Pursuant to the terms of the June 2023 Notes, the redemption price will be equal to $1,000 plus a make-whole premium for each $1,000 principal amount of June 2023 Notes redeemed, calculated in accordance with the terms of the Company Indenture, plus accrued and unpaid interest to, but not including, the Redemption Date.
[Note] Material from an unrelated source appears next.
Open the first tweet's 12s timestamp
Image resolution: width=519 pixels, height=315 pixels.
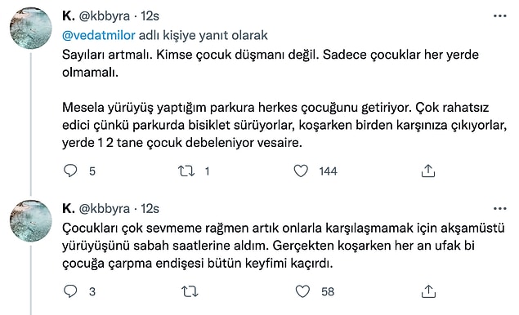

The Company will incur a prepayment charge in connection with the redemption of the April 2023 Notes and the June 2023 Notes of an aggregate of approximately $0.4 million, which will impact Net Income and Funds from Operations during the third quarter of 2022. A notice of redemption and related materials will be mailed to holders of record of the April 2023 Notes and the June 2023 Notes on August 10, 2022.
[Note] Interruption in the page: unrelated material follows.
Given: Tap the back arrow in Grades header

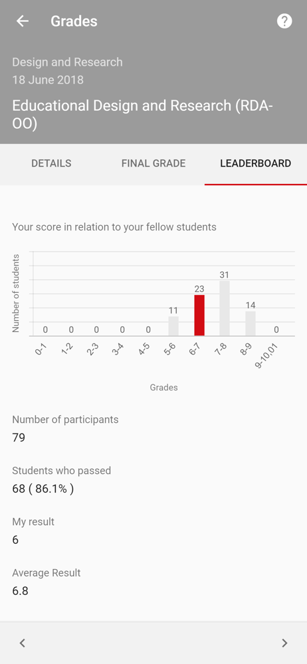Looking at the screenshot, I should click(22, 21).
Holders that hold their April 2023 Notes and June 2023 Notes through the Depository Trust Company (“DTC”) will be redeemed in accordance with the applicable procedures of DTC. Questions relating to the notices of redemption and related materials should be directed to The Bank of New York Mellon, in its capacity as paying agent for the redemption of the April 2023 Notes and the June 2023 Notes (the “Paying Agent”), at 1-800-254-2826. The address of the Paying Agent is The Bank of New York Mellon, 500 Ross Street, 12th Floor, Pittsburgh, Pennsylvania 15262.